8. An arrangement according to claim 7, wherein

said correlator includes

a second photo electric detector coupled to said beam splitter producing a second electric signal having an amplitude proportional to the intensity of said reflected beam,

a multiplier coupled to the output of said delay device and said second detector to multiply said delayed first electric signal by said second electric signal, and

an integrator coupled to the output of said multiplier to produce said output signal.

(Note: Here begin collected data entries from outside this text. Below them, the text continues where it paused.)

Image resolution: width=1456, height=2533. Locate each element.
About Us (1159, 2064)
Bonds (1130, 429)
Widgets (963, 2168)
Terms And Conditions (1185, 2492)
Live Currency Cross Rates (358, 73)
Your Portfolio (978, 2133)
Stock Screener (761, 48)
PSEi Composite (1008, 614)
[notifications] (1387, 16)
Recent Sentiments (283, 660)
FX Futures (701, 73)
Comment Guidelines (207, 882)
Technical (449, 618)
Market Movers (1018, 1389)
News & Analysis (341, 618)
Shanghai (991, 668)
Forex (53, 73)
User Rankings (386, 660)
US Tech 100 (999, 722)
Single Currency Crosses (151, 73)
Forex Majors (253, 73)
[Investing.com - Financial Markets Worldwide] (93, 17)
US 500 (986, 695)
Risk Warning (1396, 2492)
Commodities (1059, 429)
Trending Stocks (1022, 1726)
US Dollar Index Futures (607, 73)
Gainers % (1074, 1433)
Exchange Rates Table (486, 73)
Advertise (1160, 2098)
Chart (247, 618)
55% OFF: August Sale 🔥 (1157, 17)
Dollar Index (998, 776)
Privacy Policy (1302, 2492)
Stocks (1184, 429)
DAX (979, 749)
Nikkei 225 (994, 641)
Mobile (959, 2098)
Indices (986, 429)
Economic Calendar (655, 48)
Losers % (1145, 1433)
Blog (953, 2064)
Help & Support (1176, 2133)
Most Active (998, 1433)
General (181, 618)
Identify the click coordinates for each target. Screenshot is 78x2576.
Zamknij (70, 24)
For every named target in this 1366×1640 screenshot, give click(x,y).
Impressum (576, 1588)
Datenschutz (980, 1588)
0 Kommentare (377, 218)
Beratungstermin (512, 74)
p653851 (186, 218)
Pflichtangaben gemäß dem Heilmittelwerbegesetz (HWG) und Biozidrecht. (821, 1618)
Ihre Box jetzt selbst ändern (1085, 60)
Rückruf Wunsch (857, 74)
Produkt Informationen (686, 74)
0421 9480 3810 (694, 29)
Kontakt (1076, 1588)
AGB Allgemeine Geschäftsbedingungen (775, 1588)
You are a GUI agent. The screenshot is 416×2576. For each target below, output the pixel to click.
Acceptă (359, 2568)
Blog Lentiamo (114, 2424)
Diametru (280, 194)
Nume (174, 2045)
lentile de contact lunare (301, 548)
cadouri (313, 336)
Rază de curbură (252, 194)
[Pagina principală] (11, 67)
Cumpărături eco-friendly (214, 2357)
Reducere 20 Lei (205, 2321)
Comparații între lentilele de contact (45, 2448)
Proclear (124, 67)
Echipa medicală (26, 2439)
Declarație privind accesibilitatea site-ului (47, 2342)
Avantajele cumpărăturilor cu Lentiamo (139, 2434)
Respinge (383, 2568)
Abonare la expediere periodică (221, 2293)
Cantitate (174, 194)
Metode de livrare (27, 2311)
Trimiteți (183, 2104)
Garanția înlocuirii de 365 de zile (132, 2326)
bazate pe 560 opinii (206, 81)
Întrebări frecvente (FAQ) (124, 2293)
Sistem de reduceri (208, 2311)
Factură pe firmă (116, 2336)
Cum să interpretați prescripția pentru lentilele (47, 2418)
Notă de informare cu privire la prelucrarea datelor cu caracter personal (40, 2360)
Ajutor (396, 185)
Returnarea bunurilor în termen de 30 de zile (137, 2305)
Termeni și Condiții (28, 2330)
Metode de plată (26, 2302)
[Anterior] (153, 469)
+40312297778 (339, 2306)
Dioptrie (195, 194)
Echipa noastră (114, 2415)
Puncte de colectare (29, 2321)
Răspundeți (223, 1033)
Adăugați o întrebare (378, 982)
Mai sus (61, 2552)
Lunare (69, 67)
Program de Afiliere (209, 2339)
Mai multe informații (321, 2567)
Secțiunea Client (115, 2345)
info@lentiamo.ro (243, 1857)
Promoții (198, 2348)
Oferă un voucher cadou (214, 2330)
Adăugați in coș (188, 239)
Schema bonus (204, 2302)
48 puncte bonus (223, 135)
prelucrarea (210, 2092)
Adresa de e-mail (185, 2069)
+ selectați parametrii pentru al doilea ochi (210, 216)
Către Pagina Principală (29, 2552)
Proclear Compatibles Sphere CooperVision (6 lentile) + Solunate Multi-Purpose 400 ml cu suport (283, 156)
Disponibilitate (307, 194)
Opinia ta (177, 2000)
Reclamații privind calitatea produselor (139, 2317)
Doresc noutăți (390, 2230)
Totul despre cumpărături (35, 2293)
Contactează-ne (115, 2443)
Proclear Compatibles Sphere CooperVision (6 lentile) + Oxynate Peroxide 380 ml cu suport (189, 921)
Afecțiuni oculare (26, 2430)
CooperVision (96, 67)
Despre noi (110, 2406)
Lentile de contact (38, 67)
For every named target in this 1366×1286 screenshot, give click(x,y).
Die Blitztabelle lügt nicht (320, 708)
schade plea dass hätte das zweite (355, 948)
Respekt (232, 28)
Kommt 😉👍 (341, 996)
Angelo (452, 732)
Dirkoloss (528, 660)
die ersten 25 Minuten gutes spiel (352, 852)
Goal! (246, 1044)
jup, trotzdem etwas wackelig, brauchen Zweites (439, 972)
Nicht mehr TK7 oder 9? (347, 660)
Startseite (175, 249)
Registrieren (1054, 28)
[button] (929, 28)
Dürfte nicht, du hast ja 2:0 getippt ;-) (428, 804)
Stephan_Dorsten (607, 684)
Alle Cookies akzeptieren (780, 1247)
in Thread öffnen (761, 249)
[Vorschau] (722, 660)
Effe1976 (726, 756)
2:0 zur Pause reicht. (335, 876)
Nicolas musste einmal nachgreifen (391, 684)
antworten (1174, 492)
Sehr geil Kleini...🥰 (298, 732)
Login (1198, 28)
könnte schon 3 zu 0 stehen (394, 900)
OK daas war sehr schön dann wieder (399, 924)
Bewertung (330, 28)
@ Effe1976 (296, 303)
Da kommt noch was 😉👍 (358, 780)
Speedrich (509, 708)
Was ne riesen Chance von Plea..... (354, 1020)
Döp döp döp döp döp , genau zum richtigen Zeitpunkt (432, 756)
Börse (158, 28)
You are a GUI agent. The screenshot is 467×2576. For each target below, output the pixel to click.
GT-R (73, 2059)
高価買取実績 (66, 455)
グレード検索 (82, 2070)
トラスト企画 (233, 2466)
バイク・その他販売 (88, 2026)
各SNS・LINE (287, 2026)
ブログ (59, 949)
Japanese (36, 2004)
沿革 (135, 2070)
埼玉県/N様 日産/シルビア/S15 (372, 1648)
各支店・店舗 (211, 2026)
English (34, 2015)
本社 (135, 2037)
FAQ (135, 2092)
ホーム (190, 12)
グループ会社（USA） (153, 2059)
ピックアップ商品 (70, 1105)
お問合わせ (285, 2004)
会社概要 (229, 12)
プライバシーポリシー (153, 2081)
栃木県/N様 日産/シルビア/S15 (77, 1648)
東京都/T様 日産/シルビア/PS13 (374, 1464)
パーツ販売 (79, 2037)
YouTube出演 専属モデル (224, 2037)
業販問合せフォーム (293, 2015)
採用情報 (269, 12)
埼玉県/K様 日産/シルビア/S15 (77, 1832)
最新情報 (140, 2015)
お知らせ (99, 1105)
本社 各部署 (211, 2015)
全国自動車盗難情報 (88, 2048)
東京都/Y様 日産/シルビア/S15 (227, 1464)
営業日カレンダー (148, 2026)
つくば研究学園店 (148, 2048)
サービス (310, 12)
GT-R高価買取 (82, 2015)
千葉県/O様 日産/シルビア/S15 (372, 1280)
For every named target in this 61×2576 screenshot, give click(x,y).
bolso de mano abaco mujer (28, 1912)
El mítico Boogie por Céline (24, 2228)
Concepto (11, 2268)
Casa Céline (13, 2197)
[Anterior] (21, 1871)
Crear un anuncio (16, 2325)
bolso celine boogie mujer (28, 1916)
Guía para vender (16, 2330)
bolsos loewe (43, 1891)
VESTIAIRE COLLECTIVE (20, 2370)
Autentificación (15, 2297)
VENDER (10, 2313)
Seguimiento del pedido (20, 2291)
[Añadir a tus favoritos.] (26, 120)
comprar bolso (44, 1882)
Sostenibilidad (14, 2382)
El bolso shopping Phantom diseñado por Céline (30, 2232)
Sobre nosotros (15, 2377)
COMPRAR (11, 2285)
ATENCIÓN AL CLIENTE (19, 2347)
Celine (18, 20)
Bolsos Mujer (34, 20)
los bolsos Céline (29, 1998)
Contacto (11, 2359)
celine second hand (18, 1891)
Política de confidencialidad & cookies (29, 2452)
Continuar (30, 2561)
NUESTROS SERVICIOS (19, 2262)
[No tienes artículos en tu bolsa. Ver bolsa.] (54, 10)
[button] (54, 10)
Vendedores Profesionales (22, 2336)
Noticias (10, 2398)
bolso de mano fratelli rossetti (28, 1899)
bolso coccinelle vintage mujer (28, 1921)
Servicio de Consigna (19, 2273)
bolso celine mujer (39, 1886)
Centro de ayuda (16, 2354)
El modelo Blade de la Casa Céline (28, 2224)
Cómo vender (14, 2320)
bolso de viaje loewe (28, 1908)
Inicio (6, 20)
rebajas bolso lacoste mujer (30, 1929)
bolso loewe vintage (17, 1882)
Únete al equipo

9. An arrangement according to claim 1, wherein

said third means includes

a first photo electric detector coupled to said first means to produce a first electric signal having an amplitude proportional to the intensity of said injected beam,

an electrical time delay device coupled to said first detector to delay said first electric signal, said delay device having a time delay equal to the round trip transit time of said optical beam,

a beam splitter optically coupled between said first means and said one end of said waveguide,

a correlator coupled to said delay device and said beam splitter to produce an output signal proportional to the intensity relation between said injected beam and said reflected beam, and

a threshold device having a threshold level equal to said given value coupled to the output of said correlator to produce an alarm when the amplitude of said output signal falls below said threshold level.

10. An arrangement according to claim 9, wherein

said correlator includes

a second photo electric detector coupled to said beam splitter producing a second electric signal having an amplitude proportional to the intensity of said reflected beam,

a multiplier coupled to the output of said delay device and said second detector to multiply said delayed first electric signal by said second electric signal, and

an integrator coupled to the output of said multiplier to produce said output signal.